The next available fallback node would be dev3@127.0.0.1. The requesting node would send a message to the fallback node with the object and original partition identifier:

'dev3@127.0.0.1' ! {put, Object, 1278813932664540053428224228626747642198940975104}

Note that the partition identifier in the message is the same that was originally sent to dev2@127.0.0.1 only this time it is being sent to dev3@127.0.0.1. Even though dev3@127.0.0.1 is not the parent node of that partition, it is smart enough to hold on to the object until dev2@127.0.0.1 returns to the cluster.
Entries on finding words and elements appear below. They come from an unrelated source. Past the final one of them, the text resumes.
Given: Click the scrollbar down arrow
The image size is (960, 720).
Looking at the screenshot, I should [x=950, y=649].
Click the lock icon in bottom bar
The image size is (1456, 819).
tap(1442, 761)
Processing partition requests

Processing requests per partition is fairly simple. Each node runs a single process (riak_kv_vnode_master) that distributes requests to individual partition processes (riak_kv_vnode). The riak_kv_vnode_master process maintains a list of partition identifiers and corresponding partition processes. If a process does not exist for a given partition identifier a new process is spawned to manage that partition.

The riak_kv_vnode_master process treats all requests the same and spawns partition processes as needed even when nodes receive requests for partitions they do not own. When a partition’s parent node is unavailable, requests are sent to fallback nodes (handoff). The riak_kv_vnode_master process on the fallback node spawns a process to manage the partition even though the partition does not belong to the fallback node.

The individual partition processes perform hometests throughout the life of the process. The hometest checks if the current node (node/0) matches the parent node of the partition as defined in the ring. If the process determines that the partition it is managing belongs on another node (the parent node), it will attempt to contact that node. If that parent node responds, the process will hand off any objects it has processed for that partition and shut down. If that parent node does not respond, the process will continue to manage that partition and check the parent node again after a delay. The hometest is also run by partition processes to account for changes in the ring, such as the addition or removal of nodes to the cluster.